» **What needs to be done**
Report every line from the following entries that contains the string "will".
--- Raw data Enclosed Below ---
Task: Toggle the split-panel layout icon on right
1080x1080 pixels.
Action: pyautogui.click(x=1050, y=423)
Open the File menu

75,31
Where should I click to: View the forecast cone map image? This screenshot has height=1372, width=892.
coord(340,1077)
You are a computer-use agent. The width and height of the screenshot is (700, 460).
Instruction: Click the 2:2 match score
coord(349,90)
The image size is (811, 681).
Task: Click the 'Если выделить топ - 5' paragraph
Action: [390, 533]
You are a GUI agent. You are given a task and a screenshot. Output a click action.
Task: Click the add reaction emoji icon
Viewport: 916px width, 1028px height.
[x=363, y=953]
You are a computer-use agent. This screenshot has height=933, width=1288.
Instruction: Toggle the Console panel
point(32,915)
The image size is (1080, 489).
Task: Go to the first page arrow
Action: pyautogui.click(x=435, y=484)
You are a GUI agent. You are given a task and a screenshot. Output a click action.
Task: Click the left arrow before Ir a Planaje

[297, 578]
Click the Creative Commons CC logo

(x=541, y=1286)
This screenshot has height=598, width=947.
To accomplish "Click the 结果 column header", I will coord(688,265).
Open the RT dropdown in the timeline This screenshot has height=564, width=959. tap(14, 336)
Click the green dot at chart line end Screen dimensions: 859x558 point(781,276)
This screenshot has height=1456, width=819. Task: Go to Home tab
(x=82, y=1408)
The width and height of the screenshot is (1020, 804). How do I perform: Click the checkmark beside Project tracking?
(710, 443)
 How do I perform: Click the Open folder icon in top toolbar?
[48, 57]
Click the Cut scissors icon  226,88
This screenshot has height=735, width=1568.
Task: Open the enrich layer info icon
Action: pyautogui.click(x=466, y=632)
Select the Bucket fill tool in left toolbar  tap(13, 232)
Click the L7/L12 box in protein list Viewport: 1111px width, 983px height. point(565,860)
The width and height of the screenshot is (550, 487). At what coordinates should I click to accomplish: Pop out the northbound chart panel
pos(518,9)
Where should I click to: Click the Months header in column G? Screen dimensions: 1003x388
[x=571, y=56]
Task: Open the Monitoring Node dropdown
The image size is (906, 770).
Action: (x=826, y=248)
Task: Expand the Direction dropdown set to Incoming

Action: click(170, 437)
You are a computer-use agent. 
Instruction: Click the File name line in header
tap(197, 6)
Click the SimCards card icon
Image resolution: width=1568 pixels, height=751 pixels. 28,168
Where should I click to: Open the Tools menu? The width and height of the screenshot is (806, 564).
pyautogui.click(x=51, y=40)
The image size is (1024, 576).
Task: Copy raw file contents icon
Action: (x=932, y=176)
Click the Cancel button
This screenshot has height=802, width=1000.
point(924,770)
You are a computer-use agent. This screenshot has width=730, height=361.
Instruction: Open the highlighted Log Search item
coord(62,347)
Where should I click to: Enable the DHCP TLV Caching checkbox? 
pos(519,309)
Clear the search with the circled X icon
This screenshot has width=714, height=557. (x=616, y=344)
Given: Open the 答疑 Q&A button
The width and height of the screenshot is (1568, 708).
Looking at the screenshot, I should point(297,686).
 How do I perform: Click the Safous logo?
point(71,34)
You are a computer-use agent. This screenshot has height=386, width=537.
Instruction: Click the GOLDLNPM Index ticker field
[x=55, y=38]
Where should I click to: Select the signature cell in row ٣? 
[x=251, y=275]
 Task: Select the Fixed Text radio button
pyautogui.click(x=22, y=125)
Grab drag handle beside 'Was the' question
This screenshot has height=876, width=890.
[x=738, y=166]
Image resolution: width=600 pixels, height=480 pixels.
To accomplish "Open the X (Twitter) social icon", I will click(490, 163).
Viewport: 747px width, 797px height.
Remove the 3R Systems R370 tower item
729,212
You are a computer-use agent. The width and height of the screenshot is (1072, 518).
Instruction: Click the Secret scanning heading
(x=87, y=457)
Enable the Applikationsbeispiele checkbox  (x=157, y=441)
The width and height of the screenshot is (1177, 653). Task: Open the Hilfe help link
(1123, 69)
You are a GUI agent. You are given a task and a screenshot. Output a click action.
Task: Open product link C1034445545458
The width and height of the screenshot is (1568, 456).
--- End of Enclosed Raw data ---
» **Output for this task**
To accomplish "Click the 结果 column header", I will coord(688,265).
To accomplish "Open the X (Twitter) social icon", I will click(490, 163).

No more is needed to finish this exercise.